Superb Owl 51 backgrounder
(If you’re familiar with gridiron (“American”) football, and especially if you’re familiar with the game between the Atlanta Falcons and the New England Patriots that is branded by the NFL as Super Bowl LI, you can skip this section.)
The game is famous because of the dramatic fashion in which the Patriots won it. At halftime, Atlanta was ahead by the score 21 - 3. According to Wikipedia, late in the third quarter, when the score was 28 -12 in favor of Atlanta, the probability of the Falcons winning the game was 99.8%. Regulation time ended with the two teams tied at 28 points each. The Patriots won in overtime, 34 -28, accomplishing what still stands as the greatest comeback victory in Supberbowl history.
Key to the comeback was the Patriots’ successful completion of two ‘2-point conversions’. 1
Amendola/Edelman and the tomato eater
This conversation was recorded during an episode of Julian Edelman’s podcast, ‘Games with Names.’ Also present was the comedian Sam Morril, although he didn’t say anything in this part. I’ve edited this a bit for concision & clarity.
Edelman
When it hits 28 to 3, is any part of you, like, 'maybe this isn't our game.' Is any part of you thinking that? Don't lie Danny; don't lie.
(aside) Danny was on the sideline saying ‘What the fuck, guys. This is gonna be the worst off-season ever. We're not even gonna get to do anything. Jesus Christ, I'm probably not even gonna be here next year.’ (end aside)
What was really going through your mind, Danny?
Amendola
I mean, I've been down in games before, and we've gotten, you know, killed in games before. But I was like, 'This is the Super Bowl. Everybody's watching this, and we better score just so we don't get run out of the building.’ Because we were down by so much.
I think it was a fourth down in the third quarter and I had caught an out — like a 10 yard out of this ghost right — and I was like — it was at that point, I was so tired and I felt like my back was completely against. . . I thought I was digging myself out of a hole. At that point we're just trying to focus on one play after another. Just don't fuck it up so we don't have to hear that shit from Bill, and we could keep rolling. . .
Edelman
And that that goes to show you the strength of the football team. That's how a lot of guys felt. We were like, ‘You know we're not we're not out of this thing yet.’

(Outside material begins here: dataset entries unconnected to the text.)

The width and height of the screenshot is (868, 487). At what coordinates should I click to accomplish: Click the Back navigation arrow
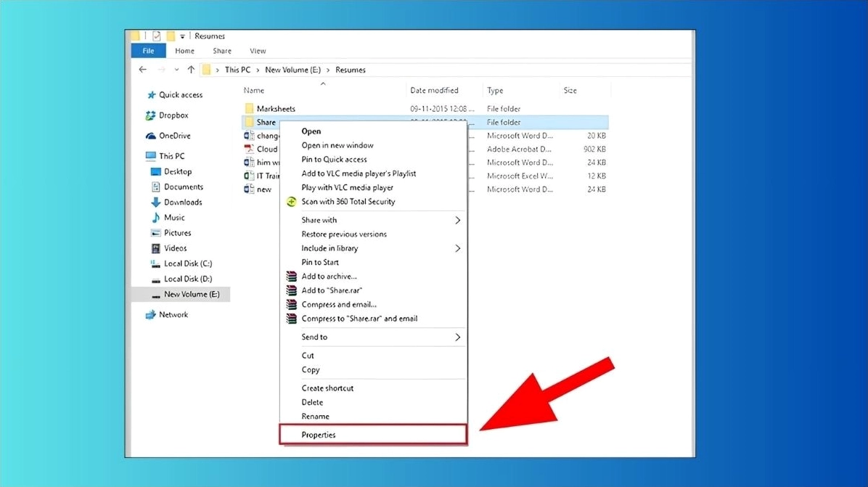pyautogui.click(x=143, y=70)
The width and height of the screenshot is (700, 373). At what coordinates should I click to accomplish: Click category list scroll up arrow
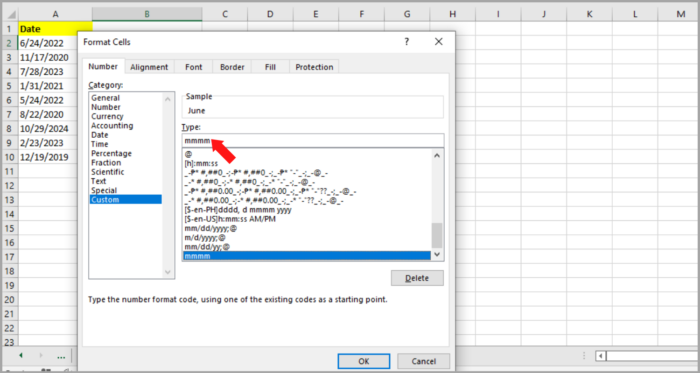[168, 99]
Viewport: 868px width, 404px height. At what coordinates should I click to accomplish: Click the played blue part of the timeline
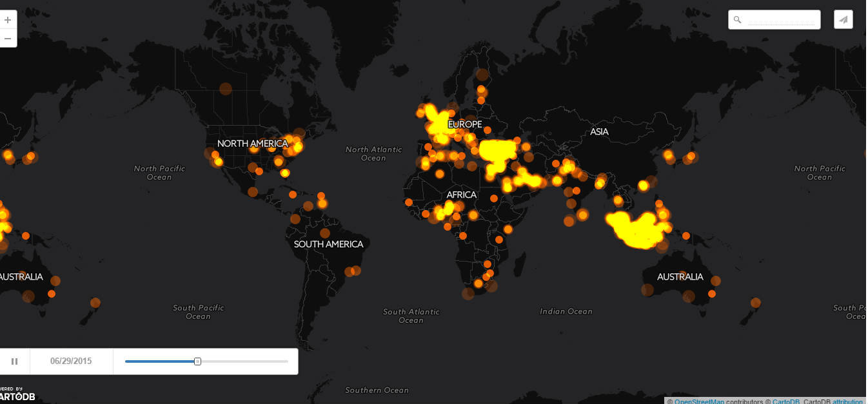click(x=160, y=361)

When you play in the Super Bowl, the rhythm of that game is tough.
Amendola
Yeah.
Well, the whole time I'm looking at the clock in relation to the score and I think it was like, three minutes and fourteen seconds left, and we were down by 16. We got the strip sack — I think it was like maybe high — like, you know, high two minute mark, and I'm like 'Shit, if we score here we're gonna get the two, and then all we got to do is get the ball back right after that and then we'll be set.’
Edelman
But then you have to. . .
Amendola
The time in my mind was working out that it was going to come down to the wire if we did everything right.
Edelman
But you had to get two two-point conversions. And those aren't easy.
Amendola
You remember we never practiced more than one two-point conversion play in the week before a game? But before that Super Bowl, for whatever reason, we had two two-point conversion plays. That was the first time we ever did that, that we got to actually practice two plays in the week before a game.

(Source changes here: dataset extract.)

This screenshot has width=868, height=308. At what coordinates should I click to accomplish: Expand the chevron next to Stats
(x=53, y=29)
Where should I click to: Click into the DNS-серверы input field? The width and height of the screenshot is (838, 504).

Usually we already know the two-point play is probably something that we haven't got to run yet because we only run a handful of them a year.2
So I thought it was so odd preparing for the game that we had we had installed two two-point plays. So I'm like, "Oh, shit." And then it comes down and I'm laughing my ass off, because the second, the second two-point play was to me. And I don't even know if it really even worked in practice. It was just kind of like hit or miss.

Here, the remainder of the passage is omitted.